• [PROBLEM REQUIREMENTS] Down to the last character, transcribe every record.

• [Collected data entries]
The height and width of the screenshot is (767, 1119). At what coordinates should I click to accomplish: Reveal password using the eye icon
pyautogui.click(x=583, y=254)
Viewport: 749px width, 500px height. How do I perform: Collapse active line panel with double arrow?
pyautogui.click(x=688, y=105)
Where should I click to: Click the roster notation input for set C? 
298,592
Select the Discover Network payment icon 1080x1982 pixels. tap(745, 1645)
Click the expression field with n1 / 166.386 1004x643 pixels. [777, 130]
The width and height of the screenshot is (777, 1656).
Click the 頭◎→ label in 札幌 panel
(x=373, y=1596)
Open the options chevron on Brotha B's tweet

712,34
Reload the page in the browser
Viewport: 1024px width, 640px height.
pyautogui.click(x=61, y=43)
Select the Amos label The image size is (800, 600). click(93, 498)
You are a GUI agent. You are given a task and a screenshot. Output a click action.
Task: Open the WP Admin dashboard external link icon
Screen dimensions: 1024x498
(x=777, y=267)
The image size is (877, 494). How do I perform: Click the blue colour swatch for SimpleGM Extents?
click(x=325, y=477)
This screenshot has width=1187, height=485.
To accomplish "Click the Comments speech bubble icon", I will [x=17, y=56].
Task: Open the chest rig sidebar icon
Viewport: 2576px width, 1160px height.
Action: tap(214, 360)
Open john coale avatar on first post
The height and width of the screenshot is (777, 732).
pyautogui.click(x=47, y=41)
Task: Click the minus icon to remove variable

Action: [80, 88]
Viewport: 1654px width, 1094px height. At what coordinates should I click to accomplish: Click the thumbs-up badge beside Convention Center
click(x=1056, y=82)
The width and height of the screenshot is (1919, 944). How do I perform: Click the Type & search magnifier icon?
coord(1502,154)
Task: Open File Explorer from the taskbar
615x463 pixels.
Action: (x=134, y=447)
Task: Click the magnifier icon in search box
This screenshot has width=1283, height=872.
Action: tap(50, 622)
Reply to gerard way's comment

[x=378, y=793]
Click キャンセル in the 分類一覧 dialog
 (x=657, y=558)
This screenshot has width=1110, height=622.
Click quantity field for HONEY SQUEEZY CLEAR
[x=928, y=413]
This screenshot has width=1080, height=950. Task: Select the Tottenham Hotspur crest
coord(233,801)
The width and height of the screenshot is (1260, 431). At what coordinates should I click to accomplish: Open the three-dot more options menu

• [RESPONSE TO THIS TASK]
The height and width of the screenshot is (767, 1119). At what coordinates should I click to accomplish: Reveal password using the eye icon
pyautogui.click(x=583, y=254)
Viewport: 749px width, 500px height. How do I perform: Collapse active line panel with double arrow?
pyautogui.click(x=688, y=105)
Where should I click to: Click the roster notation input for set C? 
298,592
Select the Discover Network payment icon 1080x1982 pixels. tap(745, 1645)
Click the expression field with n1 / 166.386 1004x643 pixels. [777, 130]
The width and height of the screenshot is (777, 1656).
Click the 頭◎→ label in 札幌 panel
(x=373, y=1596)
Open the options chevron on Brotha B's tweet

712,34
Reload the page in the browser
Viewport: 1024px width, 640px height.
pyautogui.click(x=61, y=43)
Select the Amos label The image size is (800, 600). click(93, 498)
You are a GUI agent. You are given a task and a screenshot. Output a click action.
Task: Open the WP Admin dashboard external link icon
Screen dimensions: 1024x498
(x=777, y=267)
The image size is (877, 494). How do I perform: Click the blue colour swatch for SimpleGM Extents?
click(x=325, y=477)
This screenshot has width=1187, height=485.
To accomplish "Click the Comments speech bubble icon", I will [x=17, y=56].
Task: Open the chest rig sidebar icon
Viewport: 2576px width, 1160px height.
Action: tap(214, 360)
Open john coale avatar on first post
The height and width of the screenshot is (777, 732).
pyautogui.click(x=47, y=41)
Task: Click the minus icon to remove variable

Action: [80, 88]
Viewport: 1654px width, 1094px height. At what coordinates should I click to accomplish: Click the thumbs-up badge beside Convention Center
click(x=1056, y=82)
The width and height of the screenshot is (1919, 944). How do I perform: Click the Type & search magnifier icon?
coord(1502,154)
Task: Open File Explorer from the taskbar
615x463 pixels.
Action: (x=134, y=447)
Task: Click the magnifier icon in search box
This screenshot has width=1283, height=872.
Action: tap(50, 622)
Reply to gerard way's comment

[x=378, y=793]
Click キャンセル in the 分類一覧 dialog
 (x=657, y=558)
This screenshot has width=1110, height=622.
Click quantity field for HONEY SQUEEZY CLEAR
[x=928, y=413]
This screenshot has width=1080, height=950. Task: Select the Tottenham Hotspur crest
coord(233,801)
The width and height of the screenshot is (1260, 431). At what coordinates should I click to accomplish: Open the three-dot more options menu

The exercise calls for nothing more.